# [What you are asked to do]
Copy each line containing "axis" from the listing below.

(Beginning of Information shown)

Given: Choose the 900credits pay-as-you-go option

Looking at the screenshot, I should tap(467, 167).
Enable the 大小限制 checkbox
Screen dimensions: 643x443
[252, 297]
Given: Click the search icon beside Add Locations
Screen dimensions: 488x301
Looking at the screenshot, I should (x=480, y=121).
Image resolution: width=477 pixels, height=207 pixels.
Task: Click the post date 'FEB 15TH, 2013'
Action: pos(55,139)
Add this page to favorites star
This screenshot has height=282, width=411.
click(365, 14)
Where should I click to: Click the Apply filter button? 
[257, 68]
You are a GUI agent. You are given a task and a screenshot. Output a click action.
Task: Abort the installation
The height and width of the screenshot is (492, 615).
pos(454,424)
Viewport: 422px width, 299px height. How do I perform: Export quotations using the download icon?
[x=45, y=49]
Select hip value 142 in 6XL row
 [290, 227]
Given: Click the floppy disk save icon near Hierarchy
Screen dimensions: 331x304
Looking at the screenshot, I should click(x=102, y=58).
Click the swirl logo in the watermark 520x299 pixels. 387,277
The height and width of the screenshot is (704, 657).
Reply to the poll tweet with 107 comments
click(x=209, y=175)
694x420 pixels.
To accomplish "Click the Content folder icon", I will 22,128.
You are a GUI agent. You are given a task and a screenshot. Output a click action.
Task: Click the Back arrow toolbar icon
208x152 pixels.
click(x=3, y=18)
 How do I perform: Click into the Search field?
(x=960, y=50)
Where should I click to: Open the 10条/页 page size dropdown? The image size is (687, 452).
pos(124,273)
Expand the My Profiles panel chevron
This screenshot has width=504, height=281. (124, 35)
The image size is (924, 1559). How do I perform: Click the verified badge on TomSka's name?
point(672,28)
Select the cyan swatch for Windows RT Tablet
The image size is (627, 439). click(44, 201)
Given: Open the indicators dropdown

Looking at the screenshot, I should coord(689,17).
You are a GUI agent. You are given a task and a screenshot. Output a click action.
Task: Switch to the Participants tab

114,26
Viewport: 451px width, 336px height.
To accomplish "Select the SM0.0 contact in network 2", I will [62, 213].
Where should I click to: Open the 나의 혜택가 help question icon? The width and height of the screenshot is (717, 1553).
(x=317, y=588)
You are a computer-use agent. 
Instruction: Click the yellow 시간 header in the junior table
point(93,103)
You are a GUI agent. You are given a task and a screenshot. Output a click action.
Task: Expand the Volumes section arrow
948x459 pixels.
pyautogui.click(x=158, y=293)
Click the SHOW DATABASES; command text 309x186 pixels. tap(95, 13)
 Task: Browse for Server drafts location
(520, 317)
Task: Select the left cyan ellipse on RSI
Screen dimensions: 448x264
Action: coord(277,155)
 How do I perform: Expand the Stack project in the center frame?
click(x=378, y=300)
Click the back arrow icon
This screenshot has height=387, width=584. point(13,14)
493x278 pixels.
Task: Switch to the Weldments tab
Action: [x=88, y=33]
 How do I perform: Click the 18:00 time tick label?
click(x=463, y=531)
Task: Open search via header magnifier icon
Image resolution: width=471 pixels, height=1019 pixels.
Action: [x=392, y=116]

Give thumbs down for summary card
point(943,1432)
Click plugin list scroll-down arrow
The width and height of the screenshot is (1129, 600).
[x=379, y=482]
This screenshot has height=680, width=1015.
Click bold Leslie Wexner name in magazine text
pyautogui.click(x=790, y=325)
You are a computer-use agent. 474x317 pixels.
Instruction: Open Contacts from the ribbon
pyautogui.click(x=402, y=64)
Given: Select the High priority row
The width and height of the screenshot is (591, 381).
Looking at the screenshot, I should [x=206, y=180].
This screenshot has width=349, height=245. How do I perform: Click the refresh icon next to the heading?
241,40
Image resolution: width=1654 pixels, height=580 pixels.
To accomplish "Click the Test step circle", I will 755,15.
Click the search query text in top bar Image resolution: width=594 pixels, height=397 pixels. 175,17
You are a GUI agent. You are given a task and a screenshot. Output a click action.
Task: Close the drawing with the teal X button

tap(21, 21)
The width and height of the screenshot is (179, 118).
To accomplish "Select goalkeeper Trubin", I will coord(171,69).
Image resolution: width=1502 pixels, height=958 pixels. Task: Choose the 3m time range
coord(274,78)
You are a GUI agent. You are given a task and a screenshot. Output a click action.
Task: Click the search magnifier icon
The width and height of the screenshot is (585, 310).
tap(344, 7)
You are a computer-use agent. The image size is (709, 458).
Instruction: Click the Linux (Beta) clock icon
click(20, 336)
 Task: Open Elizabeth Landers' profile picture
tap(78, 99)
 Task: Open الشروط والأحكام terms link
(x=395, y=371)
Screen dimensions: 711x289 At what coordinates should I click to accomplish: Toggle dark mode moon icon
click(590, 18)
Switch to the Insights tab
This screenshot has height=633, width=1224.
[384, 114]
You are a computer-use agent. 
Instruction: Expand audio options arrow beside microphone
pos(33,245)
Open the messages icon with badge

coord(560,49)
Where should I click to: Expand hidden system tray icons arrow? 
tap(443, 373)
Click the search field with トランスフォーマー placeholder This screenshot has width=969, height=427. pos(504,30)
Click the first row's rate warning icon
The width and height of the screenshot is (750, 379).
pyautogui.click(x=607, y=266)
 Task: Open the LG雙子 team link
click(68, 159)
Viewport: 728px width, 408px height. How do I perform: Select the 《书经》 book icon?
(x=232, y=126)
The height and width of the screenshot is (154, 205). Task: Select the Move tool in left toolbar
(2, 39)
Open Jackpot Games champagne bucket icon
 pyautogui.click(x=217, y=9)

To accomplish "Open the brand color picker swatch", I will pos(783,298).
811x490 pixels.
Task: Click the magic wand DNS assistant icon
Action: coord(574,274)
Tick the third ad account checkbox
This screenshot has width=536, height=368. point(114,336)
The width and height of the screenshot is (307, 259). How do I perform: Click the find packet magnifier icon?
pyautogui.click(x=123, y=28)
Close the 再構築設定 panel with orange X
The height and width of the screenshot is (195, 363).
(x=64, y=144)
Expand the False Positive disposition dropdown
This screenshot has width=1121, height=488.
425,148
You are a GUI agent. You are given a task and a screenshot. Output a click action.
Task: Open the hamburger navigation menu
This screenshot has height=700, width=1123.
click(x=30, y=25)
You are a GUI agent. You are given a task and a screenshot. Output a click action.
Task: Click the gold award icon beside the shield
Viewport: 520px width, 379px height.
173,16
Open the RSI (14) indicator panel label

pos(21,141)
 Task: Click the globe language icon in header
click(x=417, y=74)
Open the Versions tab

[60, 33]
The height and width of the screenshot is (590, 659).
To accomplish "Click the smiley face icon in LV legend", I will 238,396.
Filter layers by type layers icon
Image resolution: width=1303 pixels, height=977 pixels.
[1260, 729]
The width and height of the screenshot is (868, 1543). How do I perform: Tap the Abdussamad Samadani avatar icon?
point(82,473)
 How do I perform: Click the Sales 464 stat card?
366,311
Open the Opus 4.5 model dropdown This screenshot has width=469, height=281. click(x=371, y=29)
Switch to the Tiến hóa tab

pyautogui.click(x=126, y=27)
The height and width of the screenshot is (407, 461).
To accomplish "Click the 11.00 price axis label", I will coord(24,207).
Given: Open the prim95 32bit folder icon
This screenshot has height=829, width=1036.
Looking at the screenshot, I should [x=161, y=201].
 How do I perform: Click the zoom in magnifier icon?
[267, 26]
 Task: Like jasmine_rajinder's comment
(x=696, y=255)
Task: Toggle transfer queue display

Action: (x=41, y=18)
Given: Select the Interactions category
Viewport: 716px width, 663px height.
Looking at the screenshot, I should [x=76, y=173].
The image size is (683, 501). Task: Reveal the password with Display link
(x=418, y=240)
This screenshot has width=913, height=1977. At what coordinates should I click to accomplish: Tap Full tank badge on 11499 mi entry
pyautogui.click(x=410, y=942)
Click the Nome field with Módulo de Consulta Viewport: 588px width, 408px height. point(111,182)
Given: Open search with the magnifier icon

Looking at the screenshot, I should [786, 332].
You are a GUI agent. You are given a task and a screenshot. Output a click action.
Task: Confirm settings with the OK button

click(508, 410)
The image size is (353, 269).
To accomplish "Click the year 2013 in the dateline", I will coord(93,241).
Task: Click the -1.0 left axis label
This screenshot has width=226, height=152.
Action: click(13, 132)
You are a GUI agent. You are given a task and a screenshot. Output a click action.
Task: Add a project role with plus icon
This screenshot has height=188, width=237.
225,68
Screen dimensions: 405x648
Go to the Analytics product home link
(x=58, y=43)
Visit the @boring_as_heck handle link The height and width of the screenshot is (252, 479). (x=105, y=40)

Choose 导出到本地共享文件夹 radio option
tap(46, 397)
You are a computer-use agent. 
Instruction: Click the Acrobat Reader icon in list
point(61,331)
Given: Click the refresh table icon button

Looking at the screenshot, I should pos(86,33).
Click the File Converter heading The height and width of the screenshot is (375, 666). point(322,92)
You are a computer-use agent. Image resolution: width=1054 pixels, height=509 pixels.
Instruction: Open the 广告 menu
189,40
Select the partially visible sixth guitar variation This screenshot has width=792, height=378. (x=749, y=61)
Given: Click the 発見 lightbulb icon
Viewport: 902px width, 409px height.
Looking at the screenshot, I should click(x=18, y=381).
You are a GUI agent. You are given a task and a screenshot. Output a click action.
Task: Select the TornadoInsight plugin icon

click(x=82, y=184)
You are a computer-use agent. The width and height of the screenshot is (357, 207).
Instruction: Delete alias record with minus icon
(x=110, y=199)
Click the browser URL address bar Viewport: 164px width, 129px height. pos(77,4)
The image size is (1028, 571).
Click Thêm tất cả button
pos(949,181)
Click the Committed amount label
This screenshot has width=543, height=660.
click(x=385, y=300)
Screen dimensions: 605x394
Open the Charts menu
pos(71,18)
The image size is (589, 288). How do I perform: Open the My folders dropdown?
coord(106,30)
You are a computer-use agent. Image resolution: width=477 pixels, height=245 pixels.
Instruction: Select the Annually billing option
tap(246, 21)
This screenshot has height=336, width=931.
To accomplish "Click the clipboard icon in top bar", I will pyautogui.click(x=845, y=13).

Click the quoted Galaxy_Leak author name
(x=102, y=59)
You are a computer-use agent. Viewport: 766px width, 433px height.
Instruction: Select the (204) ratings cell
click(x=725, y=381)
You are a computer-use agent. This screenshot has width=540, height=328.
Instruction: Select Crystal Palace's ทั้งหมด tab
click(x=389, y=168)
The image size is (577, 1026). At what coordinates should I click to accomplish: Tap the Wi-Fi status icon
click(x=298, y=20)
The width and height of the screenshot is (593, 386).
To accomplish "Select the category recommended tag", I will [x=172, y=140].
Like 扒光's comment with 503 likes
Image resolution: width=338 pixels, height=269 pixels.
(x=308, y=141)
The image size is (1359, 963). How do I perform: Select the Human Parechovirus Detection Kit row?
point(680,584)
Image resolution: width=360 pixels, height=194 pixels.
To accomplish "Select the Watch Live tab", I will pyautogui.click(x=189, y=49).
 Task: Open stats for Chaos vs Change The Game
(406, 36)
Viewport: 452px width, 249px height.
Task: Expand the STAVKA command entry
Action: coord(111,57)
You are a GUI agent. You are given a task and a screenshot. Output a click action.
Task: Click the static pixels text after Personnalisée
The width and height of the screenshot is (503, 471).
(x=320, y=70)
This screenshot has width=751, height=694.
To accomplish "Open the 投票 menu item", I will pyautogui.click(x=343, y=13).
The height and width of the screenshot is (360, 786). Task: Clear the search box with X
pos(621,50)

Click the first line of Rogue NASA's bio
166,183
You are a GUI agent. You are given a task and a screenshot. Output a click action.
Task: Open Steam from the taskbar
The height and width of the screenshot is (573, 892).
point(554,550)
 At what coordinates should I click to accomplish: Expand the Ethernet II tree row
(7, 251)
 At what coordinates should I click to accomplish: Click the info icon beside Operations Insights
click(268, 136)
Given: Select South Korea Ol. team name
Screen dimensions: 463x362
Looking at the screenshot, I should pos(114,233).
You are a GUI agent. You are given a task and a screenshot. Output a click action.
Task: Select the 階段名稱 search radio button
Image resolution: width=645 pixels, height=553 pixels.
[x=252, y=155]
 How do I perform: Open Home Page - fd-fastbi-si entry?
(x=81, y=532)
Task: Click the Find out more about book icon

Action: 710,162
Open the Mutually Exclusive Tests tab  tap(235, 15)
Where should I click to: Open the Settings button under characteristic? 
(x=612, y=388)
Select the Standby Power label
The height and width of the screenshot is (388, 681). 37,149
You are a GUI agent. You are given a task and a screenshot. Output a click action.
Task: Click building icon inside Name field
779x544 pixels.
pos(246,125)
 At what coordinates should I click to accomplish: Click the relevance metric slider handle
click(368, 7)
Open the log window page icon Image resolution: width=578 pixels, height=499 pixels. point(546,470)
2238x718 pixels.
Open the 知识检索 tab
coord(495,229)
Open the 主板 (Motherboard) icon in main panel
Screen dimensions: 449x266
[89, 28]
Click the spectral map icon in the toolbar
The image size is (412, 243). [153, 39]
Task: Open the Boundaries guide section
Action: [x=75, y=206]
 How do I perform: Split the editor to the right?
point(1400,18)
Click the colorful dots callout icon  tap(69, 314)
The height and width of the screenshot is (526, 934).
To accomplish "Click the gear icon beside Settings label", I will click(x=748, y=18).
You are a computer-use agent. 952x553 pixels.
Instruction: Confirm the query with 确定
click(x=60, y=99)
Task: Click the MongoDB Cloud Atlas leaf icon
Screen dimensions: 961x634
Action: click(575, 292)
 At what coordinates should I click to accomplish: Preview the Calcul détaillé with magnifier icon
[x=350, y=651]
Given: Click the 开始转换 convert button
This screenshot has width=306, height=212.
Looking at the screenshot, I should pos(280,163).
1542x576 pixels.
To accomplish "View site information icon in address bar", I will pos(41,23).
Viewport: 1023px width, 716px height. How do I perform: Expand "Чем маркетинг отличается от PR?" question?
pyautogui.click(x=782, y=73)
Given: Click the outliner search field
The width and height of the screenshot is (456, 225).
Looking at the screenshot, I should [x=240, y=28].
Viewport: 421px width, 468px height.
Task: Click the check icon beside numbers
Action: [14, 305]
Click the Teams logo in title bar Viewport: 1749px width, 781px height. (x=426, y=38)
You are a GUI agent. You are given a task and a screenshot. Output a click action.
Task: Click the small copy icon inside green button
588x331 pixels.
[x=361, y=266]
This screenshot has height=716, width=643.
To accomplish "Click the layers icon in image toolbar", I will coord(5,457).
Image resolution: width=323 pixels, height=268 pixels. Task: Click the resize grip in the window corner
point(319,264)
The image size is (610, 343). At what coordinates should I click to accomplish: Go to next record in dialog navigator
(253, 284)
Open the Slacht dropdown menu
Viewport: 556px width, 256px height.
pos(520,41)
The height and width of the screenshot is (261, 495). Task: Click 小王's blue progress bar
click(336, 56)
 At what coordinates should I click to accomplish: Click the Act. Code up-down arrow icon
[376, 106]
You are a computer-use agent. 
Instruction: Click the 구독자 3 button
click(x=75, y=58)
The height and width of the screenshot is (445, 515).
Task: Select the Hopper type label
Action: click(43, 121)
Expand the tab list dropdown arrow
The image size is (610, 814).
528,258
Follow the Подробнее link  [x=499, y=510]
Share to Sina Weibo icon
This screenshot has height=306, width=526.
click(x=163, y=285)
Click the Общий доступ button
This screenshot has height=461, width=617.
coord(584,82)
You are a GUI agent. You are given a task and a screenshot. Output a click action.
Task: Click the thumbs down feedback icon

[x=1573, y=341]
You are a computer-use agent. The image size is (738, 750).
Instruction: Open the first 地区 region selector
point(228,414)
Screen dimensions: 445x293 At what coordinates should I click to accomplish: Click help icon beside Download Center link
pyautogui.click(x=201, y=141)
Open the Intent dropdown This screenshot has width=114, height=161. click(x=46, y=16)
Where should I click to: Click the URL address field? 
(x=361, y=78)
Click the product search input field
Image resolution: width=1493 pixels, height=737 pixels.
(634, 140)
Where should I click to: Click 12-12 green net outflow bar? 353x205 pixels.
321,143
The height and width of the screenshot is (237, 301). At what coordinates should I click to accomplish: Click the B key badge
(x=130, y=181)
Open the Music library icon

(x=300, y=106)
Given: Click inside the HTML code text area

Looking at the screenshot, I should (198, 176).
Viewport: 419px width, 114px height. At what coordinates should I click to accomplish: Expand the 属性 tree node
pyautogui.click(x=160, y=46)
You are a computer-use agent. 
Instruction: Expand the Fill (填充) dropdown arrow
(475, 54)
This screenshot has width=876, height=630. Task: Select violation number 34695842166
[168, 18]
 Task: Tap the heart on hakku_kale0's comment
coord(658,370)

(End of Information shown)

# [Finished task]
To accomplish "Click the 11.00 price axis label", I will coord(24,207).
Task: Click the -1.0 left axis label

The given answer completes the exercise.